There had never been a conflict like it. An estimated 20 million or more died, military and civilians. It was supposed to be “the war to end all wars,” but the exuberance would not last.
The leaders of 32 countries met outside Paris in early 1919 and produced the Treaty of Versailles, setting forth the peace terms. Germany, defeated in the war and not given a seat at the table in Versailles, was forced to accept responsibility for starting the war, saw its military drastically reduced and was made to pay reparations to the Allies.
British prime minister David Lloyd George thought the treaty was too harsh and predicted: “We shall have to fight another war again in 25 years’ time.” It didn’t even take that long.
After falling behind in its payments, the German government began printing more money, setting off massive inflation. As Germans saw their purchasing power drop, nationalists in the country fanned resentment by promoting the idea that Germany was shouldering unfair blame for the war. Those forces coalesced into Adolph Hitler’s Nazi party, which led to another world war, one with far more casualties.
It’s history and it’s a warning, as nationalism rises again, here and around the world.
In 1954, in the aftermath of World War II and the Korean War, the United States changed the name of Armistice Day to Veterans Day, to honor all U.S. military personnel, whether they served in war or peace. We remember them all on this Veterans Day, but especially those who served in World War I.
The ceremonies are fittingly solemn now. Inspired by a famous poem, red poppies will be worn around the world, a symbol of the war. A Canadian doctor, Lt. Col. John McCrae wrote “In Flanders Fields” after seeing a young Canadian soldier killed by a German artillery shell.
The opening verse immortalized the poppy as a symbol of war remembrance:
President Trump will join French President Emmanuel Macron and some 70 other world leaders at a ceremony Sunday at the Arc de Triomphe in Paris, marking the centenary. He’s also scheduled to visit several memorial sites dedicated to American service members.

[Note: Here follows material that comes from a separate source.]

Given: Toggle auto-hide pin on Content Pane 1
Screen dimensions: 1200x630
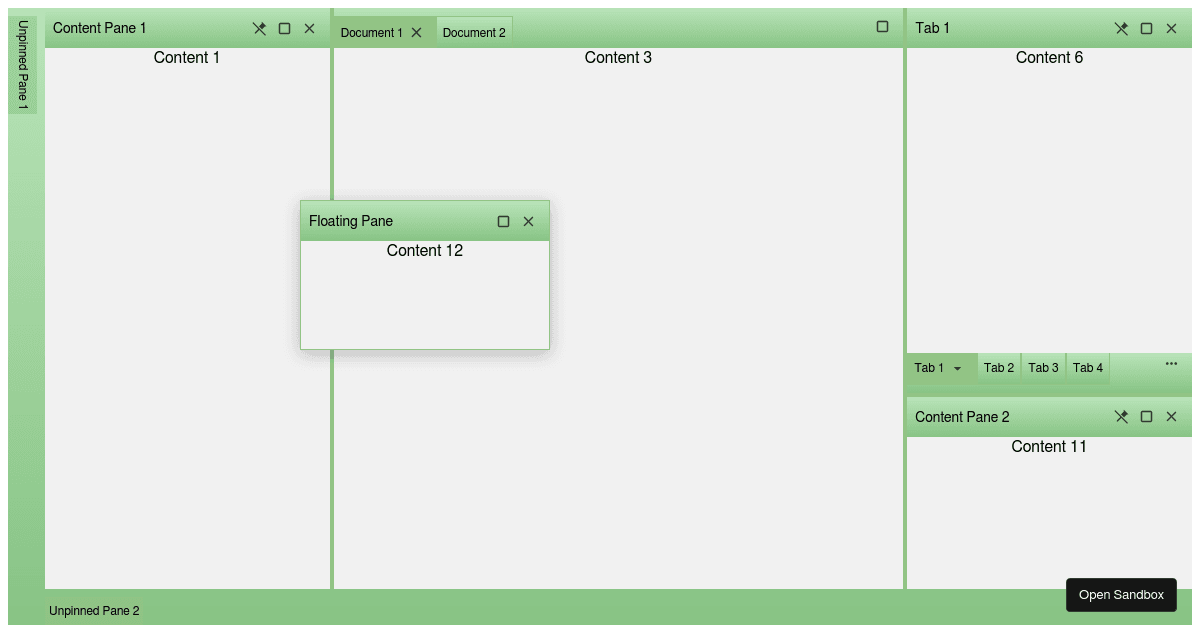Looking at the screenshot, I should pos(259,28).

The president will not attend a “peace forum” organized by Macron for Sunday, a sign of continuing tension between the two leaders.
Macron this week toured wartime battlefields in France and warned of ongoing threats to Europe, saying the continent needs its own army.
“We need to protect ourselves from China, from Russia and even the United States,” Macron told France’s Europe 1 radio station.
Other leaders at the peace forum will no doubt be trying to score political points at Trump’s expense, but the symbolism of the U.S. president standing with other countries to commemorate the end of the war should not be lost on the world.
Shared moments of silence and the placing of wreaths on grave sites are sobering reminders of the toll of war, and can be unifying symbols for nations willing to celebrate their shared sacrifices rather than focus on what keeps them apart.